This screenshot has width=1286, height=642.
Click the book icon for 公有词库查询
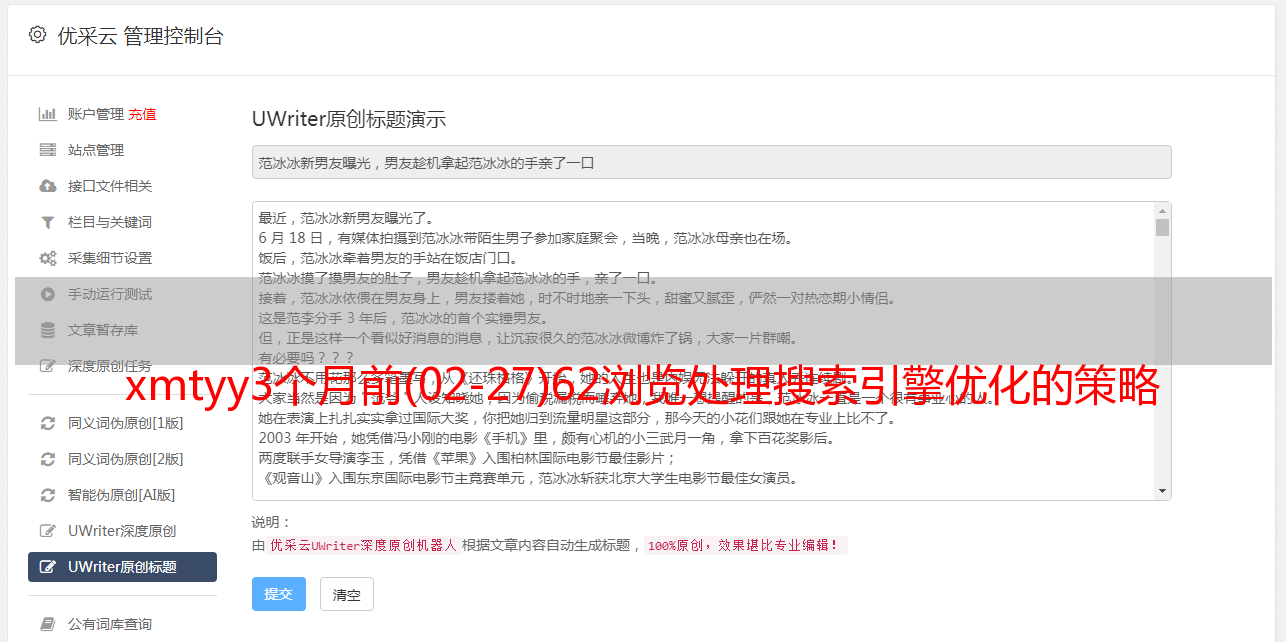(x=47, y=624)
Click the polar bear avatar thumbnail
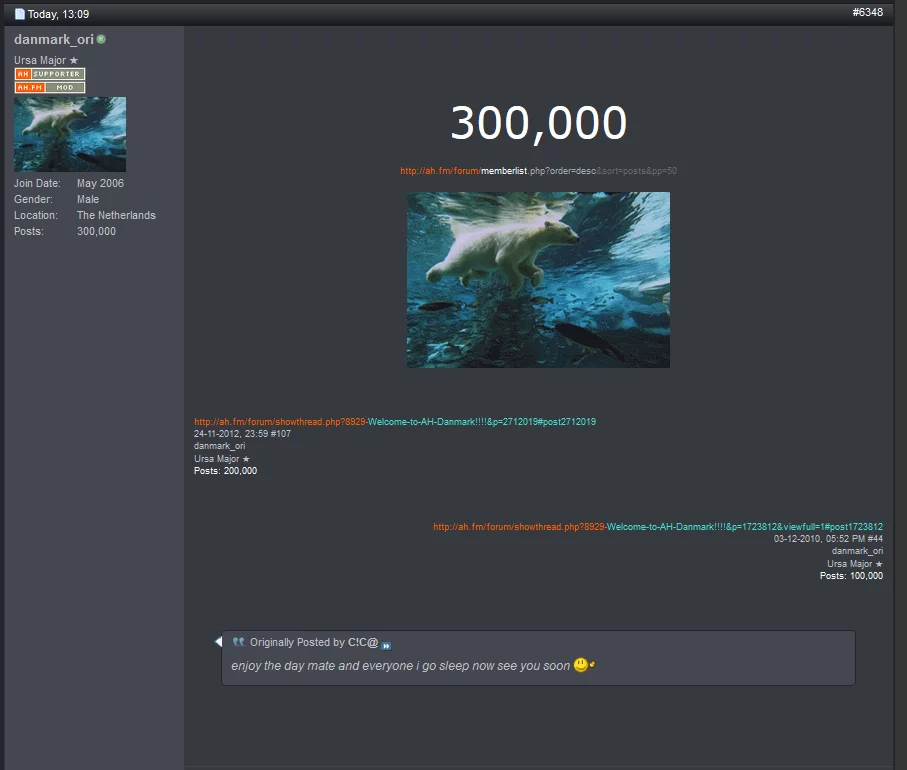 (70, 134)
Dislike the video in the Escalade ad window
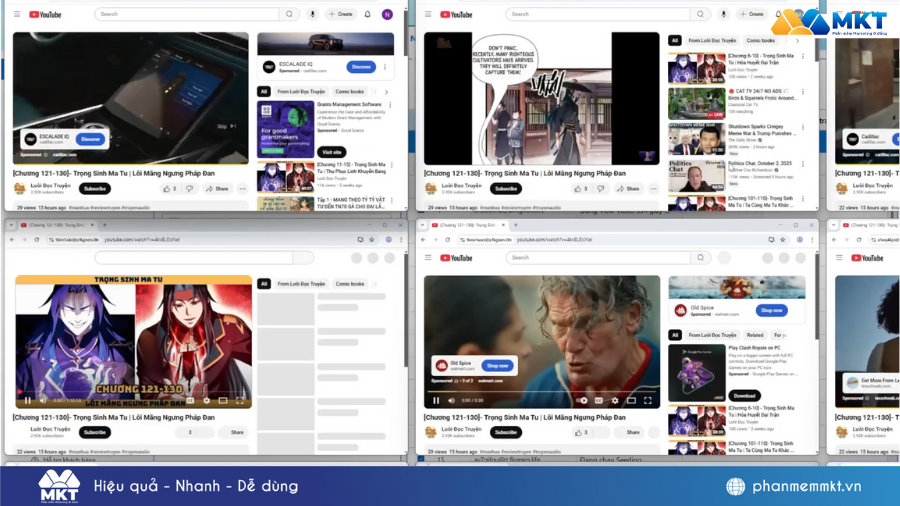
= = = = = = =
*What you need to do*. Go through the data above and transcribe it in full, omitting any image.

*Answer to this problem*.
This screenshot has width=1286, height=642.
Click the book icon for 公有词库查询
(x=47, y=624)
Click the polar bear avatar thumbnail
 (70, 134)
Dislike the video in the Escalade ad window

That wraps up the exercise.